(Stored data)
# # # # # # #

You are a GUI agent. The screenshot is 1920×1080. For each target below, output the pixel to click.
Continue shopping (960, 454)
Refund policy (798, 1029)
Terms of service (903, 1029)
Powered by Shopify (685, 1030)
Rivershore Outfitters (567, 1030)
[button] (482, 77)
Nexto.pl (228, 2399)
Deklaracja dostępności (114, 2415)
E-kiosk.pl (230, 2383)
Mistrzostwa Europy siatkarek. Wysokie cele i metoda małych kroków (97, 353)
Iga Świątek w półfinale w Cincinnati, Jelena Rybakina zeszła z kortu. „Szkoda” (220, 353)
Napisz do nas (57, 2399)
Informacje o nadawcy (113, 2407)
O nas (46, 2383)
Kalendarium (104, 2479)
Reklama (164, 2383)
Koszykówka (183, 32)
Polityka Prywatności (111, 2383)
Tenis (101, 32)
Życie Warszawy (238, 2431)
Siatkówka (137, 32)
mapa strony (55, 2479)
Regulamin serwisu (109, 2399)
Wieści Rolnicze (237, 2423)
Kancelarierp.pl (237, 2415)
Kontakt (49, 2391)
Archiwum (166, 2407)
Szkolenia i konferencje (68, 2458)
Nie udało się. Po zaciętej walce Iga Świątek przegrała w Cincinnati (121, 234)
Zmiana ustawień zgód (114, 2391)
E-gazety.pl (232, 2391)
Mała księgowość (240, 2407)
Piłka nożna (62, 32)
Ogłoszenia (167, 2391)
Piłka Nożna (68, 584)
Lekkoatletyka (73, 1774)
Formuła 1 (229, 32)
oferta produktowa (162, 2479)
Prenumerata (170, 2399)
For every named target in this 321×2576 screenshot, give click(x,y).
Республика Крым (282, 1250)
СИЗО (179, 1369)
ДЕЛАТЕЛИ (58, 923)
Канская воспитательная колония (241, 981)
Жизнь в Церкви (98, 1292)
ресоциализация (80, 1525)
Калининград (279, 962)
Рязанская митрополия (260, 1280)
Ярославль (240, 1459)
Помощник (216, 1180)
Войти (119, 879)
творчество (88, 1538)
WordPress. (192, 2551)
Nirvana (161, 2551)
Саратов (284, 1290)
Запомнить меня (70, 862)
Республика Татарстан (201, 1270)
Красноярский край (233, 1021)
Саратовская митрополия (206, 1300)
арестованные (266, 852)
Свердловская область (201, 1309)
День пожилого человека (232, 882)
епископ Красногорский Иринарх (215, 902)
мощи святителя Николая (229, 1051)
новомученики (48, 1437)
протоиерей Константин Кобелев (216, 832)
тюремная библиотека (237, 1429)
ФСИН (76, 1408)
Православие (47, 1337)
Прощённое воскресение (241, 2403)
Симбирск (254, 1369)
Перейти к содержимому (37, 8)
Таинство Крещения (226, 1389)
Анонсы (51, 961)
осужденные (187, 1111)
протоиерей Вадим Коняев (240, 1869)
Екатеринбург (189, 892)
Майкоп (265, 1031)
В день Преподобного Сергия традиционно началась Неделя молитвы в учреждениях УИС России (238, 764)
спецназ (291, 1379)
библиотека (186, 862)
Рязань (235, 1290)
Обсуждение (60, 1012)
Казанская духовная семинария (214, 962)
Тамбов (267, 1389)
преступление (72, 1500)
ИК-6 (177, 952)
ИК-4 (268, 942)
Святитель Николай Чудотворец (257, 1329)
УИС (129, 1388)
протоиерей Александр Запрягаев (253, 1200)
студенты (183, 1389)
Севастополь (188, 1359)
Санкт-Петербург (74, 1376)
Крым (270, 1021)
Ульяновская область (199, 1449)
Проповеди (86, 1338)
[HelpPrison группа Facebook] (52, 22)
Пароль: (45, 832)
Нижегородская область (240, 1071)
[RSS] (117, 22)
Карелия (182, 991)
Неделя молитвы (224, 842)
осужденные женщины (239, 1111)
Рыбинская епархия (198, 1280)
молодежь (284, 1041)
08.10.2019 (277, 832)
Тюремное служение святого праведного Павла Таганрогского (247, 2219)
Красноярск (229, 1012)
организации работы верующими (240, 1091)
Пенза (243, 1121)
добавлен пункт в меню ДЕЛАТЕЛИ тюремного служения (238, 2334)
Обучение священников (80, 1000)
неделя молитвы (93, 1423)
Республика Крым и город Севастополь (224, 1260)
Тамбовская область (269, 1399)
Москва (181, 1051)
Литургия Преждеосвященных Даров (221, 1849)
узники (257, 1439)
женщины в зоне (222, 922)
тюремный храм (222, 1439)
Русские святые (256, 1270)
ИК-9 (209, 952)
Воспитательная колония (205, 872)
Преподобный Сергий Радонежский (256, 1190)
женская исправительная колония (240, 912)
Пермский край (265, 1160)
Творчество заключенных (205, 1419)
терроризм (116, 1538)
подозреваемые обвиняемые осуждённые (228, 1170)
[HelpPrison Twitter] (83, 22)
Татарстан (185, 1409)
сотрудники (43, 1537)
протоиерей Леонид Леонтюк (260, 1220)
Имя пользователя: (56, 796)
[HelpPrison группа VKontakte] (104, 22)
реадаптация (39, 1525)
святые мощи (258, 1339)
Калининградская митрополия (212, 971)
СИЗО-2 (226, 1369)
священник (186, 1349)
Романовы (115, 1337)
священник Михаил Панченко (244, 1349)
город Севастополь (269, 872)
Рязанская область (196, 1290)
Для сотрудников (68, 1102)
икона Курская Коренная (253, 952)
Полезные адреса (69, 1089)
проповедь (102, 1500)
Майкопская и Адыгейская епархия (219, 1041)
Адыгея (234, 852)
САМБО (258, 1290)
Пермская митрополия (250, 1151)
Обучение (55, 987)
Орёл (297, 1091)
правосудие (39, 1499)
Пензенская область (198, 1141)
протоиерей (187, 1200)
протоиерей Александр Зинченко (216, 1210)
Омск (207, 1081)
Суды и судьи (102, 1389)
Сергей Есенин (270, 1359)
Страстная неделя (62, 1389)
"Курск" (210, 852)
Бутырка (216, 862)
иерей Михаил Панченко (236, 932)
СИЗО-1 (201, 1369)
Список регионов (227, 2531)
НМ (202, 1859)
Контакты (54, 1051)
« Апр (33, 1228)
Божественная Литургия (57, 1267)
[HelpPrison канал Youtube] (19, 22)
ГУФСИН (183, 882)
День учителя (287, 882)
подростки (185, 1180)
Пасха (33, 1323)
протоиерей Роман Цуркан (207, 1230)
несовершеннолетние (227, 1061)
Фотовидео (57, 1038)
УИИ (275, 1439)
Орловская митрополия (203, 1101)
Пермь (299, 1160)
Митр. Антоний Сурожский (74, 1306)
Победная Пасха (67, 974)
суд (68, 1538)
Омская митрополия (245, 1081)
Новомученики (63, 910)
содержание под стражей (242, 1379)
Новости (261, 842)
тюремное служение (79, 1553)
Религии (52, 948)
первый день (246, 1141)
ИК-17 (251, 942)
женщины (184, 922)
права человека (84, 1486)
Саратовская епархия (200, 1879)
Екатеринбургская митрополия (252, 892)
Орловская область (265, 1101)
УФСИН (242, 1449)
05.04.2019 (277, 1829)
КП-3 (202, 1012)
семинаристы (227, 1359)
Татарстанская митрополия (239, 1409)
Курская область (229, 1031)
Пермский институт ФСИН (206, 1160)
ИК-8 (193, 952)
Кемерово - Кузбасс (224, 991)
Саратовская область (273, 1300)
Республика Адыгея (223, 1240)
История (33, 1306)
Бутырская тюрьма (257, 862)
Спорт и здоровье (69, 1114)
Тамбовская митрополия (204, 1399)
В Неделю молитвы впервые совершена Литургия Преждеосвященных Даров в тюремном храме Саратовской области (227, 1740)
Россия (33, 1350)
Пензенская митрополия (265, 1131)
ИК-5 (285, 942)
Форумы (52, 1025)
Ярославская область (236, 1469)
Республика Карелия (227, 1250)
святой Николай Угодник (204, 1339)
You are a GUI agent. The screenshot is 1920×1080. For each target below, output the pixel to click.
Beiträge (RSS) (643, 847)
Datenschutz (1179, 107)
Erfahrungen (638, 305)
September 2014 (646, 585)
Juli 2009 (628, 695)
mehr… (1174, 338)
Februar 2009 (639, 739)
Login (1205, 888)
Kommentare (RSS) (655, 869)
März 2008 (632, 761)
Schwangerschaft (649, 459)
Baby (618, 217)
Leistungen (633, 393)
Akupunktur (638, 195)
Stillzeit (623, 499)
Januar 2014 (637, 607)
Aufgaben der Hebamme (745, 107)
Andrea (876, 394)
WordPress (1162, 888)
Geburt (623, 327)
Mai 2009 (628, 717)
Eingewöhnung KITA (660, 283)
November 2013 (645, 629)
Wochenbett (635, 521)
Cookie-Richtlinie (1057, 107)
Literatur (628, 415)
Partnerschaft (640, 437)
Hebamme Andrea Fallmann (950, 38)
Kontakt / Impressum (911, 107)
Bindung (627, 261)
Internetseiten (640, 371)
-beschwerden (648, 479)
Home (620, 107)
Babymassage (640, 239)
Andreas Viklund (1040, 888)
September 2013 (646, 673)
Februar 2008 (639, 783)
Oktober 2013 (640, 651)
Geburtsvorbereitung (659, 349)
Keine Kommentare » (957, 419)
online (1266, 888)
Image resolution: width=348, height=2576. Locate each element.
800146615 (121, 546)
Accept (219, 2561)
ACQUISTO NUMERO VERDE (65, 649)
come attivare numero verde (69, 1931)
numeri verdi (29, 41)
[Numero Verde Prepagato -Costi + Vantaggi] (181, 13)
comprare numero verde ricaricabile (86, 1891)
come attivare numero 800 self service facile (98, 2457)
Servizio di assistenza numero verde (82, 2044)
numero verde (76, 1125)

# # # # # # #

EXERCISE:
Give the exact lines, and only those, from the line containing "WordPress (1162, 888)" through the line containing "Oktober 2013 (640, 651)" in the entries above.

RESPONSE FOR THIS EXERCISE:
WordPress (1162, 888)
Geburt (623, 327)
Mai 2009 (628, 717)
Eingewöhnung KITA (660, 283)
November 2013 (645, 629)
Wochenbett (635, 521)
Cookie-Richtlinie (1057, 107)
Literatur (628, 415)
Partnerschaft (640, 437)
Hebamme Andrea Fallmann (950, 38)
Kontakt / Impressum (911, 107)
Bindung (627, 261)
Internetseiten (640, 371)
-beschwerden (648, 479)
Home (620, 107)
Babymassage (640, 239)
Andreas Viklund (1040, 888)
September 2013 (646, 673)
Februar 2008 (639, 783)
Oktober 2013 (640, 651)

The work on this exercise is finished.